28L’entreprise de Miano vise la restitution et la réhabilitation du point de vue subsaharien de cette période historique non seulement dans des travaux académiques ou dans les discours médiatiques mais aussi dans l’imaginaire français et afrodescendant18. D’autre part, la révision, la réhabilitation et la réparation sont les notions autour desquelles l’auteure déploie son militantisme dans la création littéraire. Ce sont les sociétés subsahariennes les premières qui doivent se raconter le passé. Elle propose de mettre en place des synergies entre chercheurs et créateurs, pour aider les populations subsahariennes à se réapproprier leur histoire, à reprendre la parole :
Parler, représenter, expliquer, nommer, c’est aussi consoler. L’Afrique subsaharienne pour qui le rire est une marque d’élégance et de pudeur, doit s’autoriser à pleurer. Il ne s’agit pas que ces larmes, encore refoulées, prennent la forme de récriminations adressées aux puissances européennes, ou d’un ressentiment corrosif. (Miano 2016a : 169)

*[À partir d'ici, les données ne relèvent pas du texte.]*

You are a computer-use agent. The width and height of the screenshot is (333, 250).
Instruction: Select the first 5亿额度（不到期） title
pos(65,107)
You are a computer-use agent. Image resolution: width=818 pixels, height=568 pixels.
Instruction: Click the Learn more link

Quelques pages plus loin elle écrit : « C’est d’une conscience de soi assainie qu’il est question : ni complaisance, ni autoflagellation » (174).

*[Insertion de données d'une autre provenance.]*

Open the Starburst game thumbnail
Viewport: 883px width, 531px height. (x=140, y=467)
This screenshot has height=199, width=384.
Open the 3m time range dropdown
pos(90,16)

29Alain Mabanckou et Léonora Miano pratiquent dans leurs essais une réflexion sur l’identité du sujet africain, anciennement colonisé et racialisé, et de façon indirecte, une réflexion sur la littérature africaine de langue française comme une éventuelle réponse à la démarche identitaire. Cette réflexion ne se fait ni à partir du continent africain, ni pour le continent, mais au sein d’une mondialisation où l’Afrique et ses diasporas se rencontrent, s’interpellent et s’enrichissent. Tous les deux ne sont pas dupes et ils sont conscients de la complexité de ce processus de réflexion et de transformation qui rejoint les postulats de Mbembe et de Sarr et qui implique désormais un travail de réécriture et de dé-victimisation de soi. Nous nous trouvons face à un rapport entre la France et l’Afrique qui se fait par le biais de la création artistique où la médiatisation de la littérature s’offre comme un nouvel espace de réflexion pour les spécialistes ou les africanophiles, mais également pour un large public qui s’intéresse à la matière humaine.